Bruxelles – L’Italia rispetti la libertà di stampa, fondamento dello Stato di diritto e della democrazia. Da Bruxelles arriva il richiamo al Paese per le azioni intraprese nei confronti della trasmissione d’inchiesta Report. È un’interrogazione parlamentare sollevata dalla delegazione del Movimento 5 Stelle a denunciare la multa da 150mila euro comminata ai danni della redazione della trasmissione, e la diffida a trasmettere la puntata su Gennaro Sangiuliano, ministro per la Cultura fino al 6 settembre 2024. “Uno dei commissari dell’Autorità garante della privacy, Agostino Ghiglia, esponente di Fratelli d’Italia, partito della premier italiana, sarebbe intervenuto sulla procedura”, accusano i pentastellati Gaetano Pedullà, Mario Furore e Dario Tamburrano. Inoltre, “un giorno prima della decisione, secondo Report, [Ghiglia] sarebbe andato alla sede di Fratelli d’Italia per confrontarsi sulla questione con la sorella della premier”.
Insomma, “i giornalisti di Report sono stati oggetto di pressioni, intimidazioni, querele temerarie“, denunciano ancora gli eurodeputati M5S, che alla Commissione europea chiedono se “intende avviare un’indagine specifica sulla situazione della libertà di stampa in Italia”. Indagine che l’esecutivo comunitario non intende avviare perché non può, spiega il commissario per la Giustizia, Michael McGrath: “La Commissione non è competente a indagare sui singoli casi”.
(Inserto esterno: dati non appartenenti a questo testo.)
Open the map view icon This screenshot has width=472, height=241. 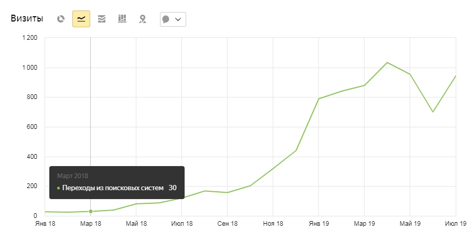point(142,19)
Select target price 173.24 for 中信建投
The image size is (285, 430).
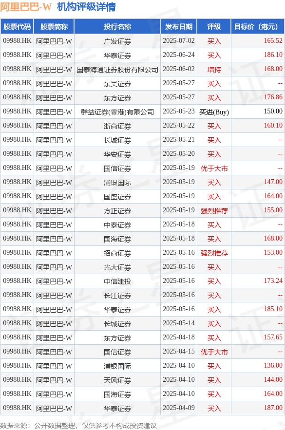(273, 281)
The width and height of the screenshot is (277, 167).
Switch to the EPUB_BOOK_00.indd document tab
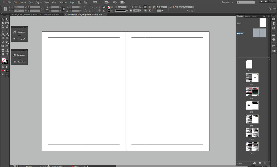[x=24, y=15]
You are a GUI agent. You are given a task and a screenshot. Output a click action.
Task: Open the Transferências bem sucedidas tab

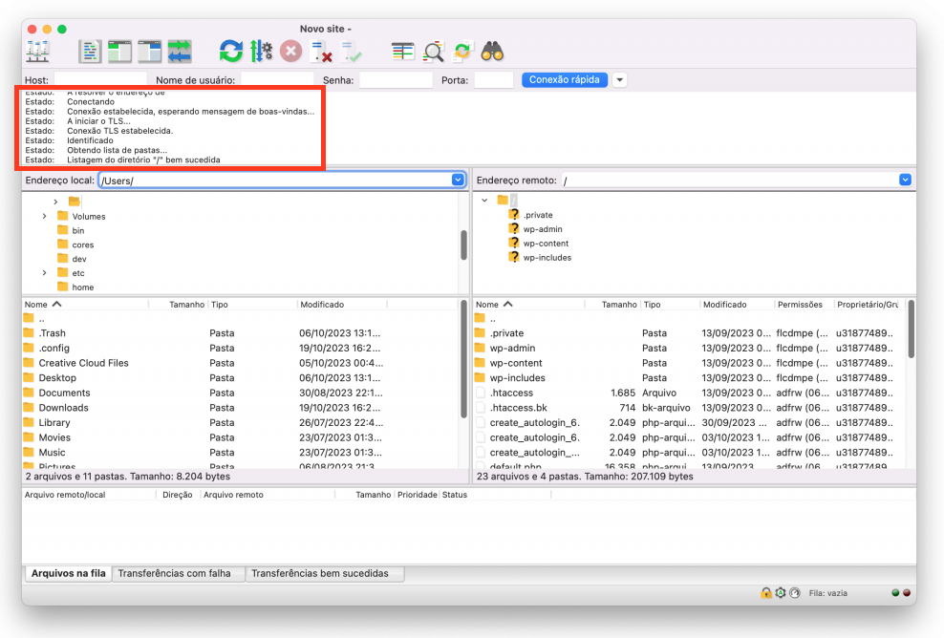pos(325,574)
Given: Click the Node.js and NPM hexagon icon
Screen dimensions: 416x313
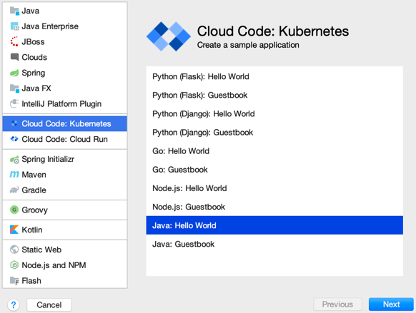Looking at the screenshot, I should (14, 265).
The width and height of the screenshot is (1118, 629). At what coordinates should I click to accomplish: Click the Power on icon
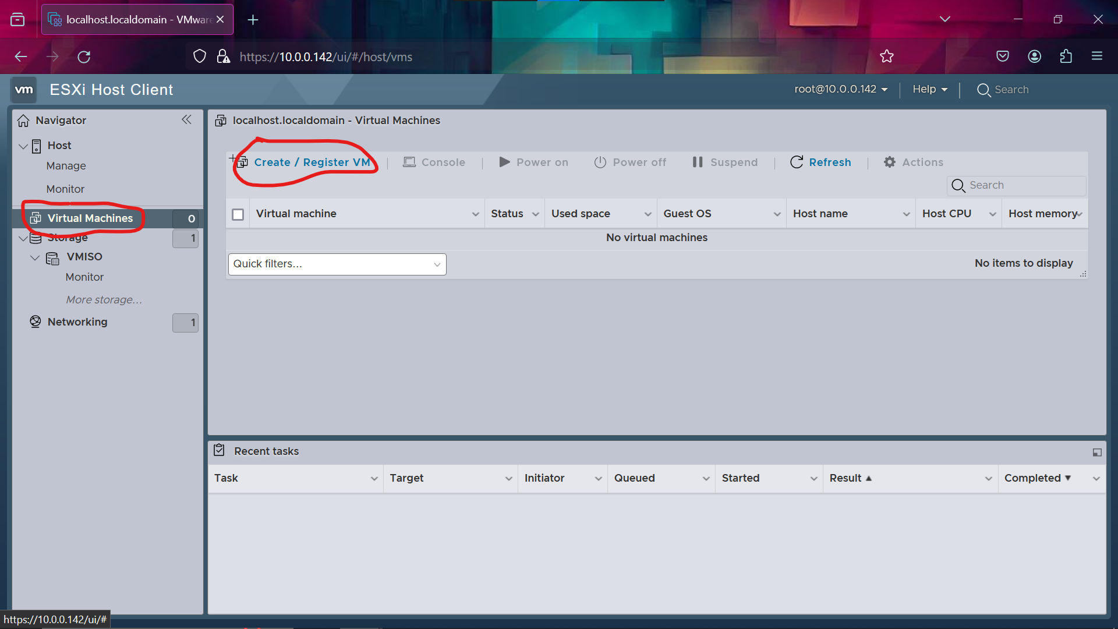click(x=502, y=161)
Quanto accaduto in Italia con la vicenda Report però non impedisce a McGrath di ammonire il governo Meloni: “Un ambiente mediatico libero e pluralistico è essenziale per lo Stato di diritto in quanto i media liberi e indipendenti, chiamando il potere a rispondere delle proprie azioni, svolgono un ruolo importante di custodi della democrazia“. Ecco perché, avverte il commissario per la Giustizia, la Commissione europea “continuerà a monitorare regolarmente gli sviluppi in materia di libertà e pluralismo dei media nel contesto della sua relazione annuale sullo Stato di diritto in tutti gli Stati membri, compresa l’Italia“.
Il governo dunque è avvisato: l’UE ha i riflettori accesi anche sull’Italia e sul suo sistema, peraltro già noto per situazioni di criticità e per intenzioni viste come palesi e palesate. Inoltre dal Parlamento europeo erano già arrivati rilievi critici su Fratelli d’Italia, partito della presidente del Consiglio.